Return only these lines, exactly: the one containing "Like Jay in Shanghai's reply" and every line after it in the listing.

○ ○ ○ ○

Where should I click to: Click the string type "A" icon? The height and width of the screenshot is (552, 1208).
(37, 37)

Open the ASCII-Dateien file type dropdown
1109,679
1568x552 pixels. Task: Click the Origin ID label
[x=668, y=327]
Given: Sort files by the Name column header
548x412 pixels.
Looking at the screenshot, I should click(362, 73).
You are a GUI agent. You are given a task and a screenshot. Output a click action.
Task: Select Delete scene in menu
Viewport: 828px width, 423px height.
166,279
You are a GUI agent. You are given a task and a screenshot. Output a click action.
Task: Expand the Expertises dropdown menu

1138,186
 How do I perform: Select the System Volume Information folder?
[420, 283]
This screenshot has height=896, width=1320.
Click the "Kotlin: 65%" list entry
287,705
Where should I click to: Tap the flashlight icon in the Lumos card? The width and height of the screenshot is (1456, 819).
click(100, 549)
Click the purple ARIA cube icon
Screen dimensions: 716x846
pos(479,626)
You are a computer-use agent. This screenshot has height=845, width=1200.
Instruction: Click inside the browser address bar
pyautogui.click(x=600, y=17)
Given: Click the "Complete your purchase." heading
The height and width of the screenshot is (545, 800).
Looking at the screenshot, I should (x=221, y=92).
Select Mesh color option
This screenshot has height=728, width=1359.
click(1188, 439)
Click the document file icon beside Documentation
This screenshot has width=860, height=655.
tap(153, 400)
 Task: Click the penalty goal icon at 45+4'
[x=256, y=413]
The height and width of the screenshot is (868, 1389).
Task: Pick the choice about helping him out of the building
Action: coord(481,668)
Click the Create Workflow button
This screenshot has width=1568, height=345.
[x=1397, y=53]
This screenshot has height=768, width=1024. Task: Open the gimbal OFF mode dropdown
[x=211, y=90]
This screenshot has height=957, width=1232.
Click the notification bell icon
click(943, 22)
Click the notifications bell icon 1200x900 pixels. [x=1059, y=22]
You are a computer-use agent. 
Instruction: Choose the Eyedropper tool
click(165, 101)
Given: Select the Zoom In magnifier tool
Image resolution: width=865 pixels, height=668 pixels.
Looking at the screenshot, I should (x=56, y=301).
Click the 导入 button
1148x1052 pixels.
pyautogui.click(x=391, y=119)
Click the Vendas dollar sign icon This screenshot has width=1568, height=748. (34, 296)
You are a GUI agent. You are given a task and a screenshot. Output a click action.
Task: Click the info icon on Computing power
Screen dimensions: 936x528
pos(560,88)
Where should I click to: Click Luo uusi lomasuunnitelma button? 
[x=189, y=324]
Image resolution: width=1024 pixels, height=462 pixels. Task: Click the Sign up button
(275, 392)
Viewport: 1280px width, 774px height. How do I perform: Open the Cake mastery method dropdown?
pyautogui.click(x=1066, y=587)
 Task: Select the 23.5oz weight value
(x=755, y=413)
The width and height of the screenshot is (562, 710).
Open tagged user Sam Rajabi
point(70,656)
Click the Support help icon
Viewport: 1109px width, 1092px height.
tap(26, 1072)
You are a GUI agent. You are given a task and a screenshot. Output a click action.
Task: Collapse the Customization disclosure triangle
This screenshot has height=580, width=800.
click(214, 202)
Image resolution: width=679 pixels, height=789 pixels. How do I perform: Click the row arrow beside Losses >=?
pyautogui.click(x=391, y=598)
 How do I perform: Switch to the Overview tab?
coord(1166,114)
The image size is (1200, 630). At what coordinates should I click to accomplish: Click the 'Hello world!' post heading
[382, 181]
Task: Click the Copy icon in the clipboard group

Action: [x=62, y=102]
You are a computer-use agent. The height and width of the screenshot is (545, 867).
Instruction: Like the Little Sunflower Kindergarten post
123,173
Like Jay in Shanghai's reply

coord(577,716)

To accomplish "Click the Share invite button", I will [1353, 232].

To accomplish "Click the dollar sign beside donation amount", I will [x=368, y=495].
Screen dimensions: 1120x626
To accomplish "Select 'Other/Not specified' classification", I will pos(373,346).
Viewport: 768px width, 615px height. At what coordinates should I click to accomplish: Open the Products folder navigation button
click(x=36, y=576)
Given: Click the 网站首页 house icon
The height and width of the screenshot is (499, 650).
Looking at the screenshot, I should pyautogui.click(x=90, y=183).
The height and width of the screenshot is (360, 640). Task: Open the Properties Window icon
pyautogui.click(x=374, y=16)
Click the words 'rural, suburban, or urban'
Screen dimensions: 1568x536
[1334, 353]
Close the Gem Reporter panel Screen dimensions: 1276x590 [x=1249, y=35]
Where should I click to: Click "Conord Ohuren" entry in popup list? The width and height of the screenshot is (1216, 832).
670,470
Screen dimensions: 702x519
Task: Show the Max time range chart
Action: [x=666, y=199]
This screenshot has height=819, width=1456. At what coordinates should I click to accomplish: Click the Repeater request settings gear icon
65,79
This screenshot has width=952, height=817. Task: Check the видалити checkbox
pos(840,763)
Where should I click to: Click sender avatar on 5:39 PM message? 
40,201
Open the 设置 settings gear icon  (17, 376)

○ ○ ○ ○

■ **Result of the task**:
Like Jay in Shanghai's reply

coord(577,716)

To accomplish "Click the Share invite button", I will [1353, 232].

To accomplish "Click the dollar sign beside donation amount", I will [x=368, y=495].
Screen dimensions: 1120x626
To accomplish "Select 'Other/Not specified' classification", I will pos(373,346).
Viewport: 768px width, 615px height. At what coordinates should I click to accomplish: Open the Products folder navigation button
click(x=36, y=576)
Given: Click the 网站首页 house icon
The height and width of the screenshot is (499, 650).
Looking at the screenshot, I should pyautogui.click(x=90, y=183).
The height and width of the screenshot is (360, 640). Task: Open the Properties Window icon
pyautogui.click(x=374, y=16)
Click the words 'rural, suburban, or urban'
Screen dimensions: 1568x536
[1334, 353]
Close the Gem Reporter panel Screen dimensions: 1276x590 [x=1249, y=35]
Where should I click to: Click "Conord Ohuren" entry in popup list? The width and height of the screenshot is (1216, 832).
670,470
Screen dimensions: 702x519
Task: Show the Max time range chart
Action: [x=666, y=199]
This screenshot has height=819, width=1456. At what coordinates should I click to accomplish: Click the Repeater request settings gear icon
65,79
This screenshot has width=952, height=817. Task: Check the видалити checkbox
pos(840,763)
Where should I click to: Click sender avatar on 5:39 PM message? 
40,201
Open the 设置 settings gear icon  (17, 376)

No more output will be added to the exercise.